The basis for these Motions is the sale of two claims in the Debtor's bankruptcy by Bresco Solutions, LLC (“Bresco”) to TSN. Bresco installed a wireless internet system and security cameras at the Debtor's upscale apartment complex. The Debtor scheduled these obligations as secured. In July 2012 and after the Debtor filed a plan and disclosure statement, MTGLQ offered to purchase Bresco's claims.

Mr. Brent Beatty, a principal of Bresco, both spoke and corresponded with counsel for MTGLQ. They sent Bresco a check representing full payment of its claims. Mr. Beatty testified that he was uncomfortable with MTGLQ's offer because he believed the verbal descriptions of the claims purchase did not correspond with the language in the offer letter included with the check. MTGLQ's counsel also talked with Bresco's counsel, and they discussed purchase terms for Bresco's claims. Those negotiations failed.

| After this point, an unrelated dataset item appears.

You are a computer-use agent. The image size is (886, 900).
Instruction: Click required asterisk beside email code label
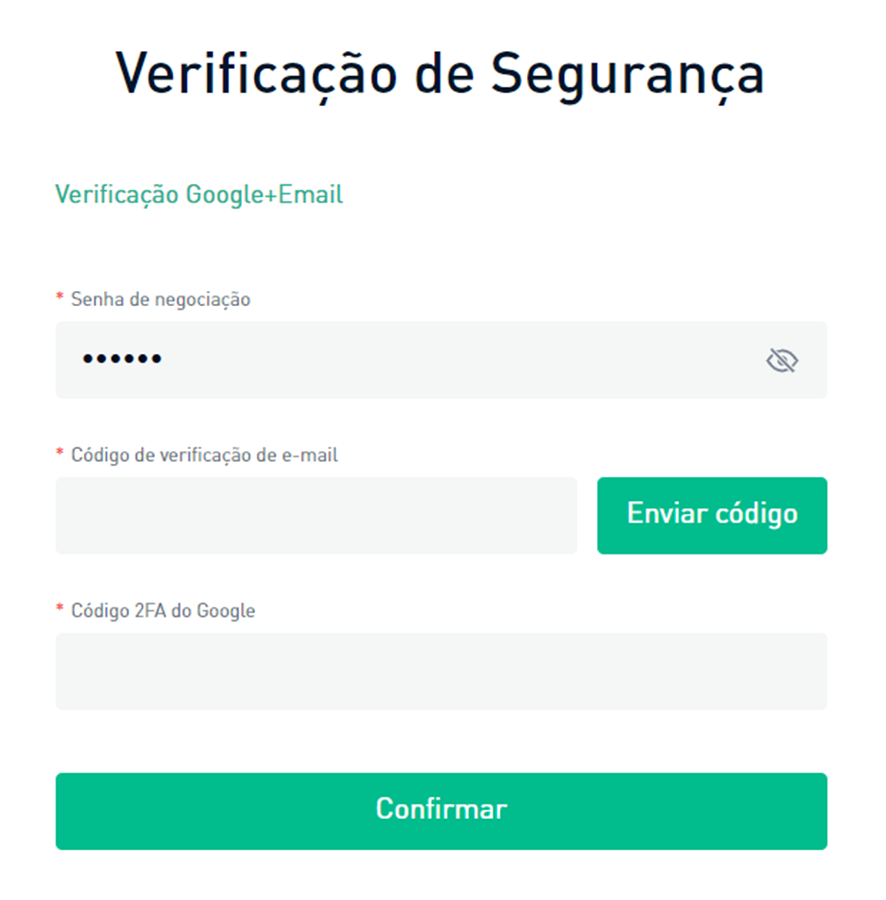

Mr. Beatty voided MTGLQ's check and returned it with a note stating that he was not interested in selling his claims. Mr. Beatty also mentioned MTGLQ's purchase offers to Mr. Christopher Deibel, Vice President at Scioto Management Company, who manages the Debtor's apartment community. Further, counsel for MTGLQ told Bresco's counsel that they would file an adversary proceeding to contest the validity and priority of Bresco's claims, and did so on August 24, 2012.

Mr. Beatty testified that after MTGLQ filed the adversary proceeding, a representativeof TSN contacted him and wanted to purchase his claims. Mr. Beatty discussed these purchases with his counsel and a business partner. After deciding to sell, his counsel handled the negotiation of contractual terms, and Bresco received payment in full from TSN.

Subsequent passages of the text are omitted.